Skeptics argue that ANNs’ lack of such an architecture prohibits meta-level learning — the ability to not only generalize, but also extend acquired knowledge beyond the frontiers of experience. These critics maintain that while ANNs are a step in the right direction (away from symbolic learning), they simply encode repeated stimulation and are only as good as the training set they are given. Although ANNs have failed to model cognitive capacities of the human cortex, they offer a truly unique and effective way to encode motor skills and low-level behavior. It may be that, like the cerebellum and other, older structures of the brain, ANNs can provide a foundation on which higher level learning can be built. In any case, they have provided powerful insight into understanding both machine and biological learning. Whatever else we may say, we must acknowledge that they have been instrumental in moving us from a focus on linear, symbolic learning toward parallel, distributed computation.

Reinforcement Learning

Robots can also learn using an automated critic that guides development by reinforcing or ‘punishing’ actions (or intended actions). Here we use the term ‘reinforcement learning’ to refer specifically to an unsupervised, learning-by-critic approach where each state of the environment bestows a scalar value used to reward or punish the robot’s progress. The boon of unsupervised learning is not only increased autonomy, but also the fact that it does not require either the robot or a teacher to have explicit, a priori knowledge of how the task should be accomplished. The goal of reinforcement learning is simply to devise some mapping from perceptual states to actions that will maximize the total reward. The difficulty is that although reinforcement learning does not require the optimal outcome to already be known, it does require a critic that can effectively mete out reward. Instead of directly coding some mapping from perceptions to actions, the designer must program the critic, deciding carefully how it will assign reward. As Leslie Kaelbling points out, reinforcement learning does not remove the burden of programming from the designer, but simply changes its nature. (Kaelbling 1993) The task of programming an effective critic is far from trivial, especially since learning systems must often traverse many low-reward states in order to arrive at a truly optimal solution. A fundamental challenge for RL is how to create a robot that can guide its own learning process, choosing actions not only to receive immediate reward, but also to explore toward globally optimal solutions.

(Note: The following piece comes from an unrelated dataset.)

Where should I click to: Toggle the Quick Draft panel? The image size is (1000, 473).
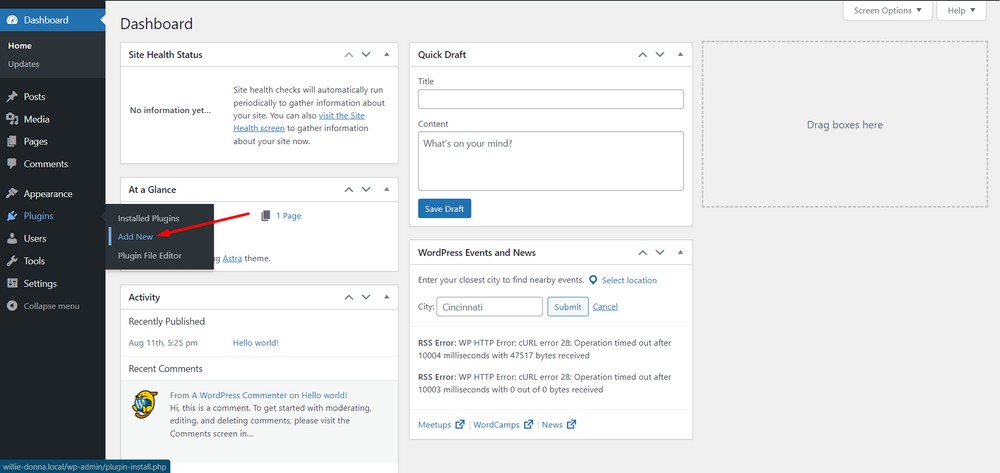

Although reinforcement learning is an effective way to learn behavior in a simulator, the need for environmental conditions to be accounted for within the reward function makes it easier to use RL in simulation than in the real world. Nonetheless, RL is used frequently in structured, real-world environments, especially to refine motor skills such as the ability to turn a given number of degrees. While high-fidelity action is trivial within a simulated environment, the inaccuracy of real motors and sensors begs for the adaptive capacity enabled by RL. Some researchers have used RL for more complex real-world learning tasks including walking gaits for a six-legged robot (Maes and Brooks 1990), pushing behavior (Mahadevan and Connell 1991), and shooting a ball into a goal (Asada et al. 1995).

Evolutionary Learning

Evolutionary computing is a term used to indicate a group of unsupervised learning methods where behavior is evolved deductively from a randomly generated or seeded population of candidate controllers. Evolutionary methods draw their inspiration from natural processes of biological evolution. A form of reproduction called crossover is used which involves selecting fit individuals and combining them to produce successive generations of controllers. Most evolutionary strategies use syntactic or semantic constraints to limit the way individuals can be combined. To insure the probability that each generation is more fit than the previous, a critic is used that evaluates each individual in a population and assigns it a measure of overall fitness. As with reinforcement learning, one of the fundamental problems is the need to avoid premature convergence to local maxima. To prompt more thorough exploration of the solution space, mutation is used to alter controllers in a purely random fashion. Although counter-intuitive, this desultory feature harnesses the creative potential of chaos — an integral component in the biological recipe for life. Unfortunately, it is already computationally expensive to evaluate entire populations and mutation only makes matters worse. Every designer using evolutionary approaches must face this tension between the need for efficiency and optimality. In search of real-time control, most designers have had to settle for a “good enough” approach.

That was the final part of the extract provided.